For each entry, restate it word for word while omitting any image it holds.

### Data for processing

- - -

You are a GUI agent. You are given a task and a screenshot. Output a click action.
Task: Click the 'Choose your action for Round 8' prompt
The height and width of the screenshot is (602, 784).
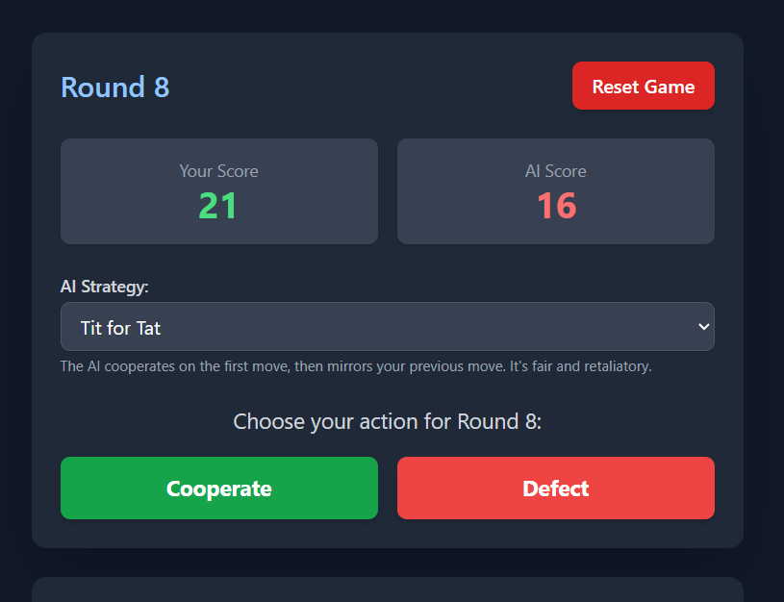[387, 421]
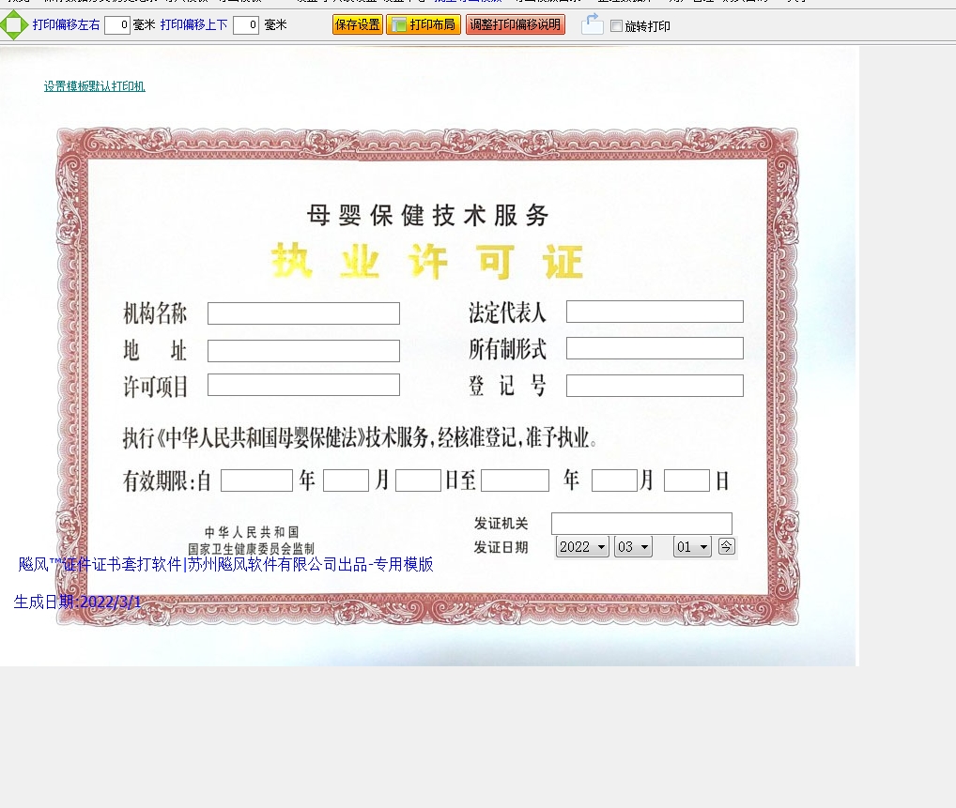
Task: Click the 登记号 registration number field
Action: tap(655, 386)
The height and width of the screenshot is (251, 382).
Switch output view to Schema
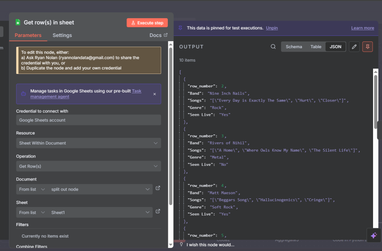(x=294, y=47)
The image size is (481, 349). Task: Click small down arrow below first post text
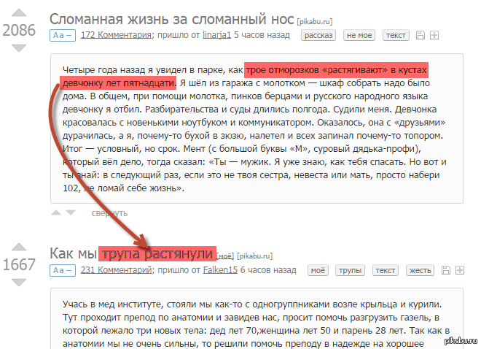[70, 213]
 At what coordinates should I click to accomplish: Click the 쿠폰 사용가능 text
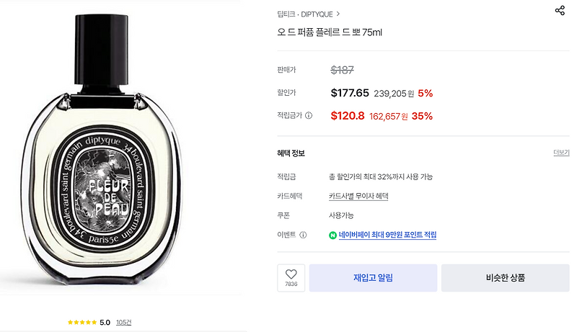[341, 215]
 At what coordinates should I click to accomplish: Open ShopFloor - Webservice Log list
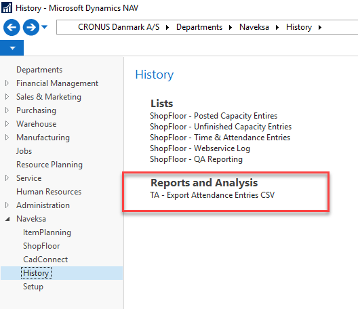[x=200, y=148]
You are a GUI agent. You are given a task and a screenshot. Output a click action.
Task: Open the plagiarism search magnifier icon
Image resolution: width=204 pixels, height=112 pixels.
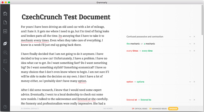(x=5, y=52)
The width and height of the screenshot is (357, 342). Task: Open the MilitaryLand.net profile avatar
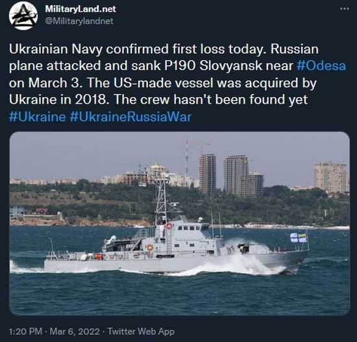(23, 16)
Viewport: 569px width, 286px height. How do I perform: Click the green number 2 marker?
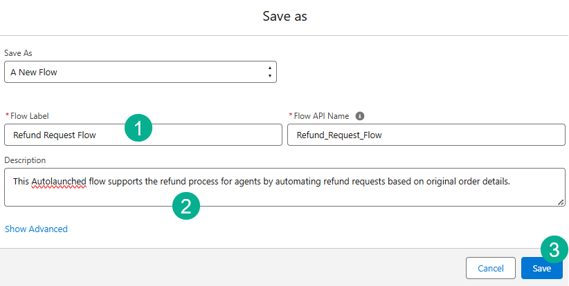coord(186,207)
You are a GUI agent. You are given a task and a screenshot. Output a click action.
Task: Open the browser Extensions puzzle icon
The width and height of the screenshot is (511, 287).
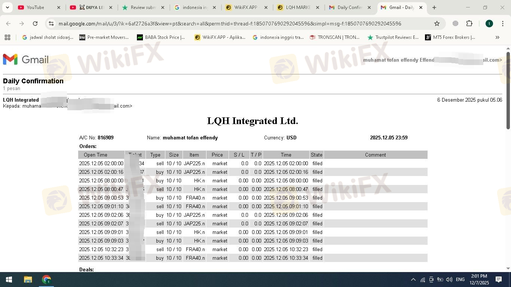tap(469, 24)
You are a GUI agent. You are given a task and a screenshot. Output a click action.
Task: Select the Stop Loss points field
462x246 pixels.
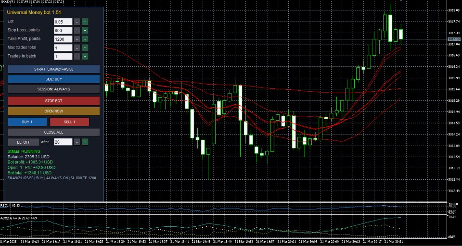(63, 30)
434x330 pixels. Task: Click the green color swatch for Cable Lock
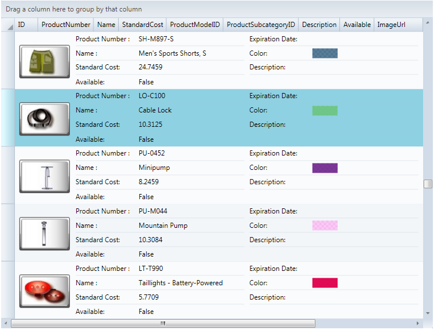(x=324, y=110)
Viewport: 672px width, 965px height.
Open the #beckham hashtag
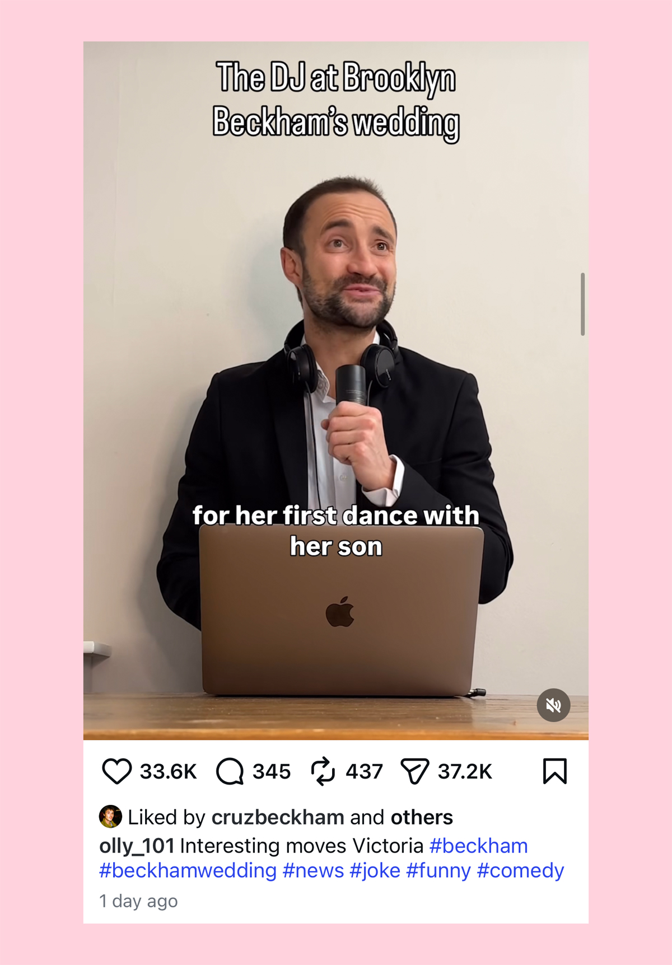click(478, 846)
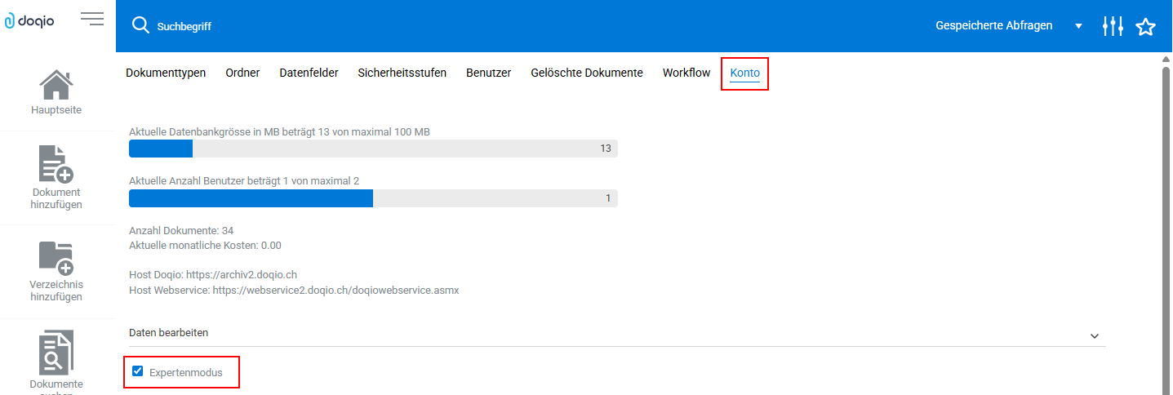Image resolution: width=1173 pixels, height=395 pixels.
Task: Select the Benutzer tab
Action: 488,73
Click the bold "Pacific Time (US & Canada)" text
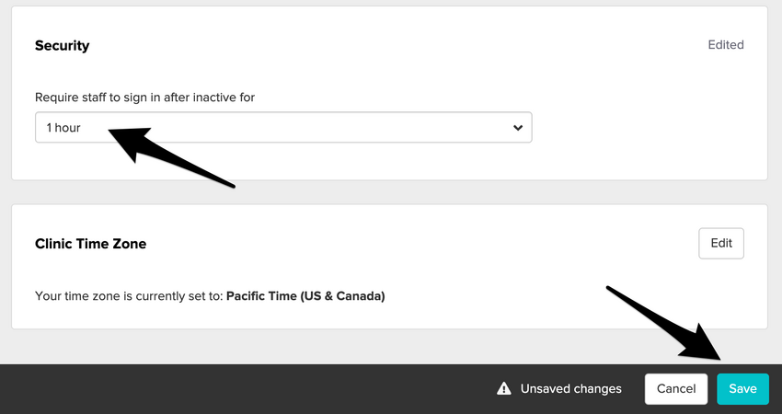This screenshot has width=782, height=414. [305, 296]
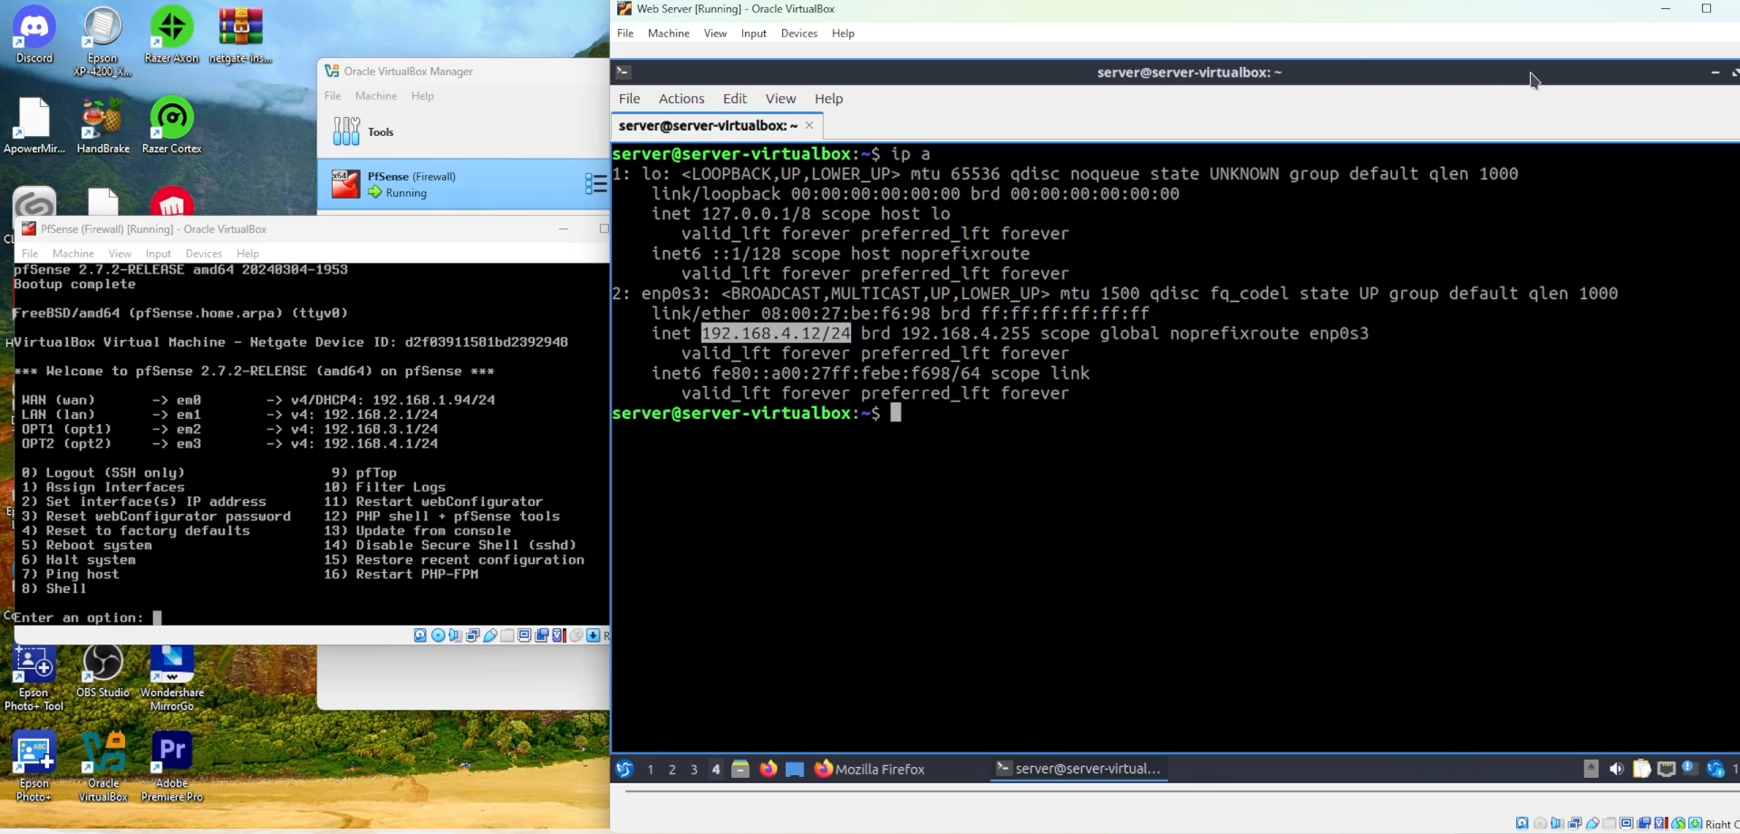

- - -

### Your response
You are a GUI agent. You are given a task and a screenshot. Output a click action.
Task: Click the 'Choose your action for Round 8' prompt
The height and width of the screenshot is (602, 784).
[387, 421]
Task: Click the 登记号 registration number field
Action: tap(655, 386)
The height and width of the screenshot is (251, 382).
Switch output view to Schema
(x=294, y=47)
The image size is (481, 349). Task: Click small down arrow below first post text
[70, 213]
 At what coordinates should I click to accomplish: Click the 쿠폰 사용가능 text
[341, 215]
 At what coordinates should I click to accomplish: Open ShopFloor - Webservice Log list
[x=200, y=148]
You are a GUI agent. You are given a task and a screenshot. Output a click action.
Task: Open the plagiarism search magnifier icon
Image resolution: width=204 pixels, height=112 pixels.
(x=5, y=52)
The width and height of the screenshot is (357, 342). Task: Open the MilitaryLand.net profile avatar
(23, 16)
Viewport: 569px width, 286px height. How do I perform: Click the green number 2 marker?
coord(186,207)
You are a GUI agent. You are given a task and a screenshot. Output a click action.
Task: Open the browser Extensions puzzle icon
The width and height of the screenshot is (511, 287).
tap(469, 24)
You are a GUI agent. You are given a task and a screenshot. Output a click action.
Task: Select the Stop Loss points field
462x246 pixels.
(63, 30)
434x330 pixels. Task: Click the green color swatch for Cable Lock
(x=324, y=110)
Viewport: 672px width, 965px height.
Open the #beckham hashtag
click(478, 846)
Image resolution: width=1173 pixels, height=395 pixels.
Task: Select the Benutzer tab
Action: 488,73
Click the bold "Pacific Time (US & Canada)" text
This screenshot has width=782, height=414. [305, 296]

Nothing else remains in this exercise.